Available records:
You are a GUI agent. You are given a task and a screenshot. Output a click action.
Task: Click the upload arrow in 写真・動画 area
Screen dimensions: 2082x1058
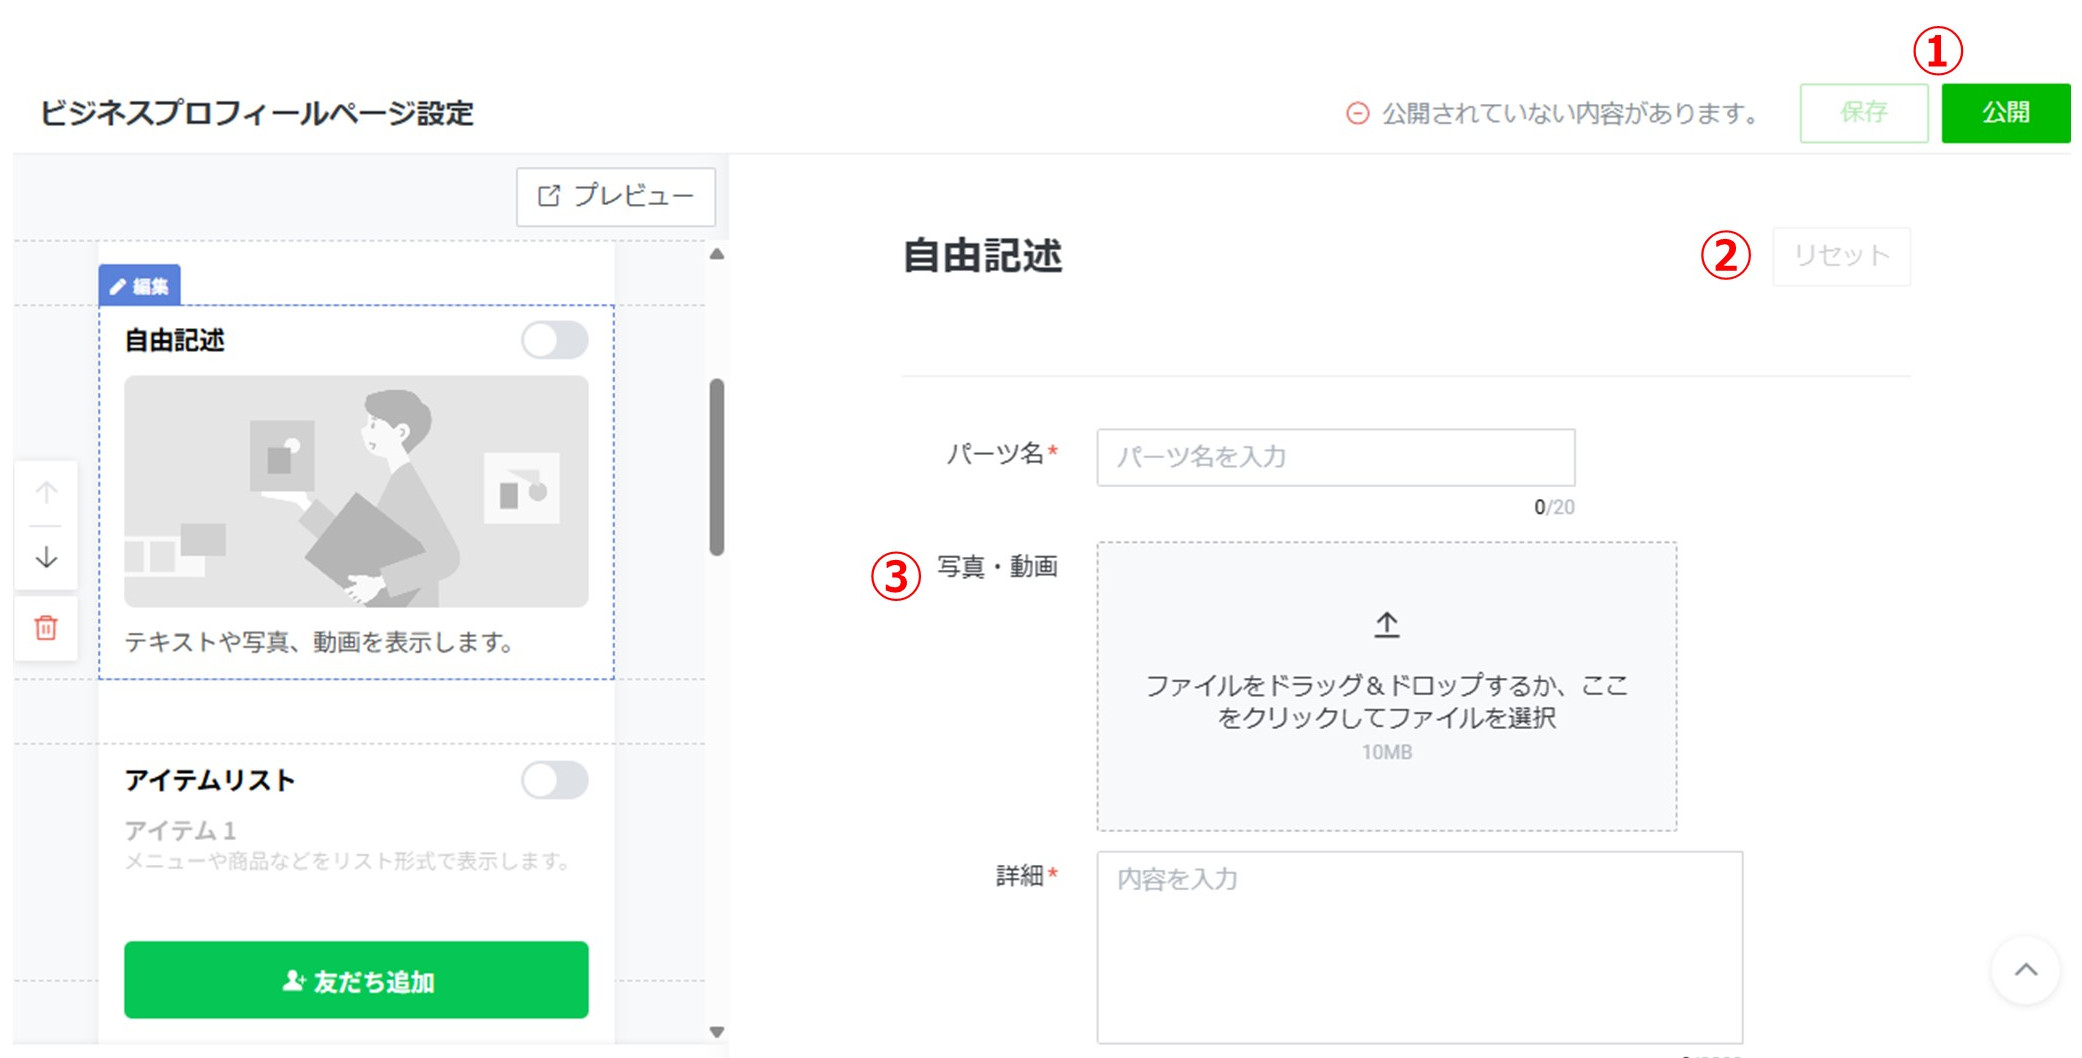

...

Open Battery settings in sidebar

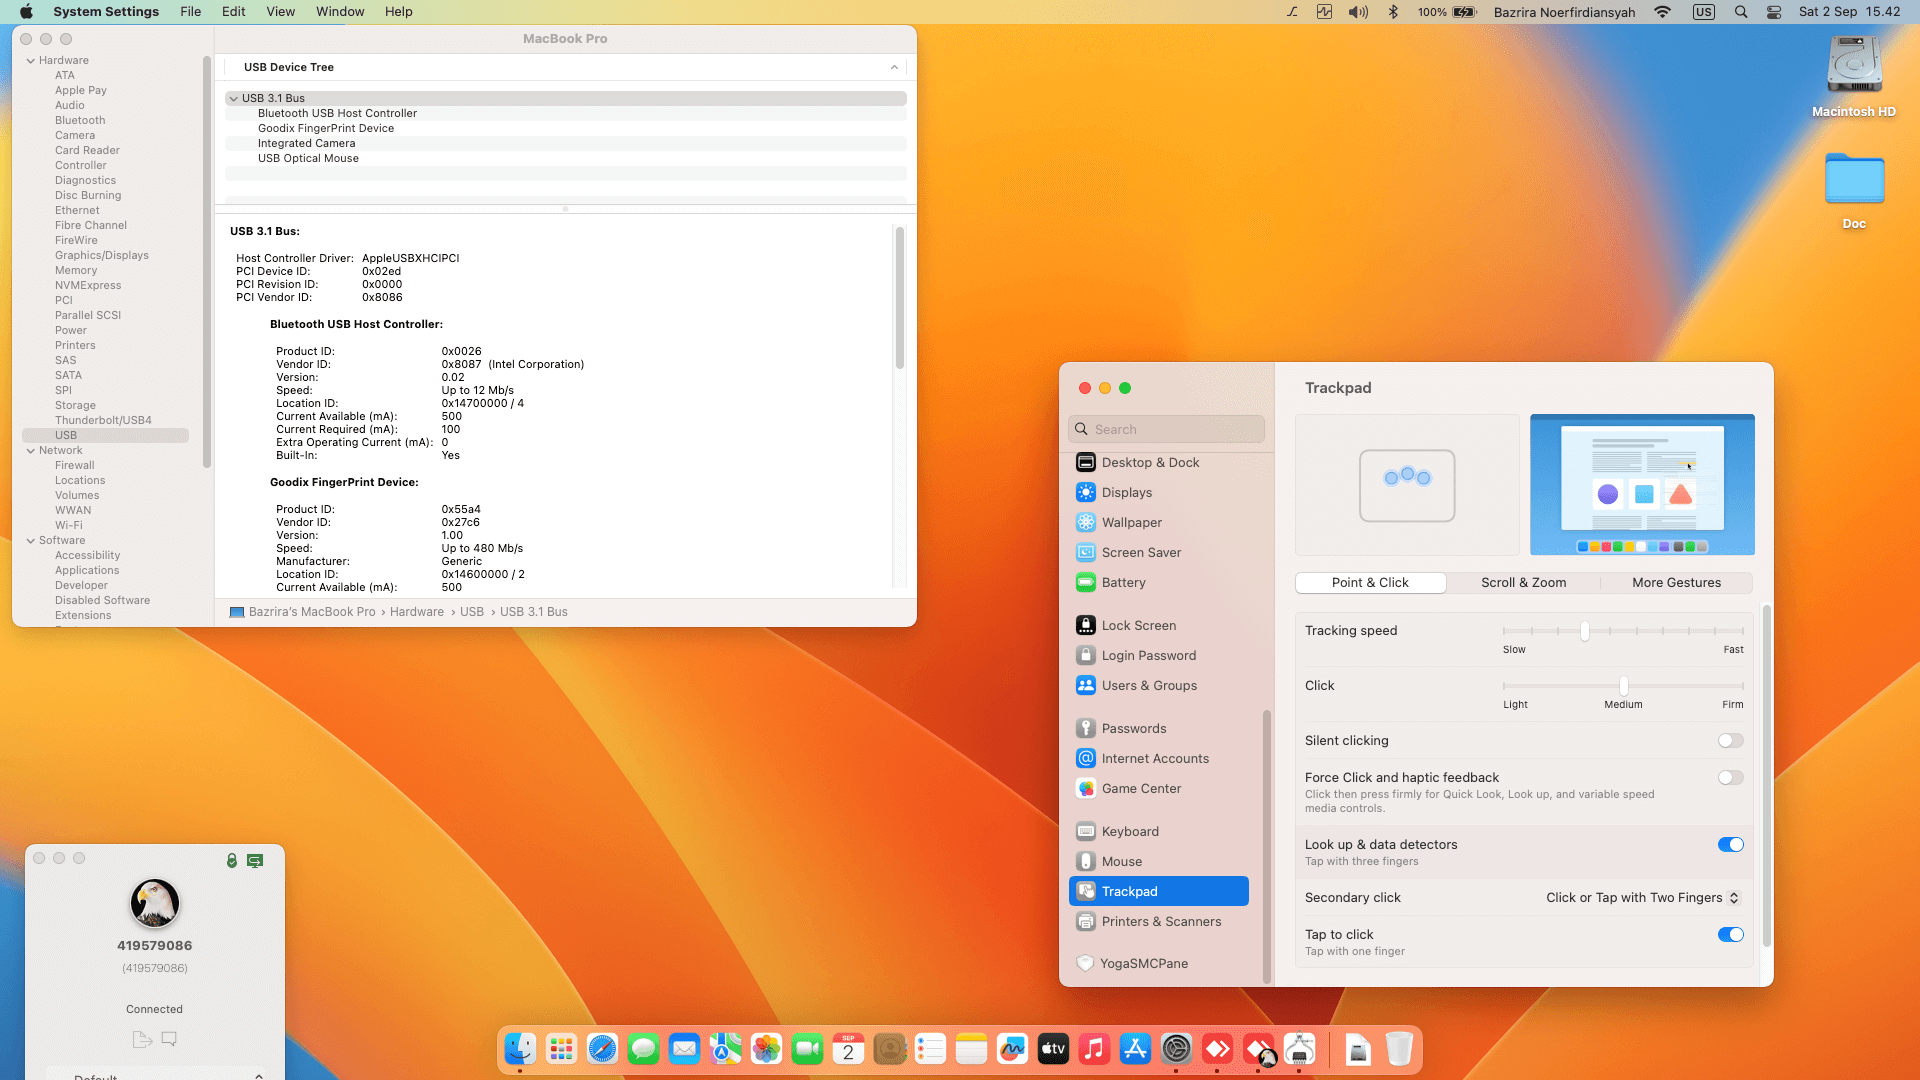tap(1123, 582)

Task requirements: Since only part of the listing is wanted, copy exactly the lines from the one holding "You are a GUI" to the one holding "Screen dimensions: 2082x1058", both included.

Exercise solution:
You are a GUI agent. You are given a task and a screenshot. Output a click action.
Task: Click the upload arrow in 写真・動画 area
Screen dimensions: 2082x1058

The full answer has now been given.